Borasio schlug weiterhin vor, den Entwurf Zöller/Faust, der seiner Ansicht nach am besten die Bedeutung der Umsetzung der Patientenverfügung zwischen Arzt und Betreuer sichere, mit zwei wichtigen Elementen der beiden anderen Entwürfe zu bereichern: Aus dem Gesetzentwurf des Abgeordneten Wolfgang Bosbach und anderer ( 16/11360) sei die qualifizierte ärztliche Beratung als "Soll-Vorschrift" zu übernehmen, aus dem Stünker/Kauch-Entwurf die Formulierungen zur Ermittlung des mutmaßlichen Willens des Patienten.
Hans-Joachim Heßler, Vizepräsident des Oberlandesgerichts München, machte deutlich, in der Patientenverfügung sei ein Freiheitsrecht enthalten. Dieses gebe Schwerstkranken einen Anspruch, in Würde sterben zu dürfen. Die Ärzte dürften den Patienten nicht als Objekt, sondern als Subjekt wahrnehmen, äußerte Professor Volker Lipp, Universität Göttingen. Der Wille des Patienten sei stets uneingeschränkt anzuerkennen. Somit sei er aus verfassungs- wie betreuungsrechtlichen Gründen stets zu beachten, unabhängig von der Form und der Art seines Nachweises.
Nach Ansicht von Professor Wolfram Höfling von der Universität Köln lässt sich ein "gutes Patientenverfügungsgesetz" aus dem Gesetzentwurf Bosbach u.a. einerseits und dem Änderungsantrag Volkmer andererseits formulieren. Er stellte die Frage, ob jede Patientenverfügung eine strikte Verbindlichkeit genieße. Es sollte nicht mehr ernsthaft darum gestritten werden, dass sie schriftlich abgefasst sein müsse, so der Medizinjurist. Darüber hinaus helfe die Beratung den Ratsuchenden, sich mit dem medizinischen Für und Wider auseinanderzusetzen. Der einer vorangegangen Aufklärung nicht selten erhobene Vorwurf der "Überbürokratisierung" des Sterbens gehe fehl. Die medizinischen und pflegerischen Fragen um Leben, Sterben und Tod seien viel zu kompliziert, um ernstlich erwarten zu können, dass jeder von sich aus in der Lage sei, komplizierte und erst dadurch in der kritischen Behandlungssituation anwendbare Erklärungen zu formulieren.

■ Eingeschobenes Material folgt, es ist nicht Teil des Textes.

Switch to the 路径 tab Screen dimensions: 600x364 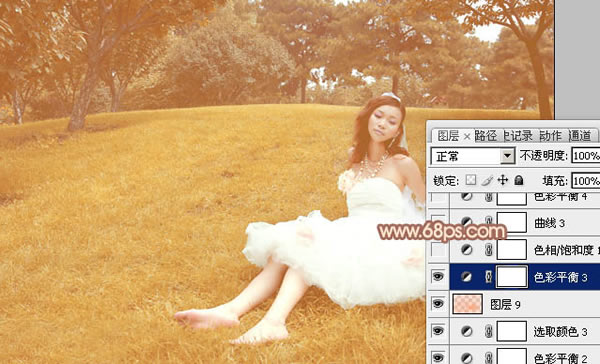point(486,135)
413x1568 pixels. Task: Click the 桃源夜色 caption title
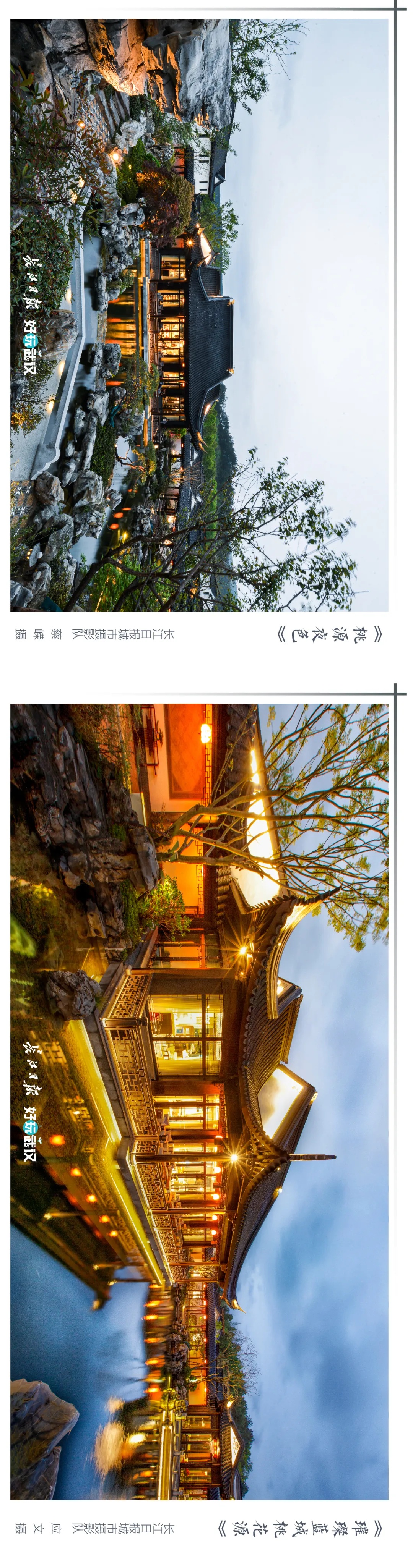330,634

Der Beratungsbedarf für eine kompetent ausgefüllte Patientenverfügung sei "unendlich hoch", stellte Privatdozent Stephan Sahm, Chefarzt an Ketteler-Krankenhaus in Offenbach, fest. Deswegen erscheine es geraten, nur Patientenverfügungen, die formale und inhaltliche Anforderungen erfüllten, eine hohe Verbindlichkeit zukommen zu lassen. Dies rechtfertige sich aus der Pflicht des Staates zum Lebensschutz. Es gelte, Patienten vor womöglich unreflektiert abgefassten Willensbekundungen zu schützen.
Deutliche Kritik am Bosbach-Entwurf übte unter anderem der Berliner Chefarzt der Rettungsstelle de Ridder: Die Vorlage enthalte im Kern eine Entmündigung der Person, die eine Patientenverfügung erstellt habe. Ihr Selbstbestimmungsrecht stehe weitgehend unter Kuratel von Arzt, Betreuer und Notar und erfahre damit eine "hochgradige Einschränkung". Der Experte Borasio zog das Fazit, die letzte Lebensphase würde "massiv verrechtlicht und damit entmenschlicht". Der Gesetzentwurf beraube sehr viele Menschen ihres Grundrechts auf einen friedlichen Tod.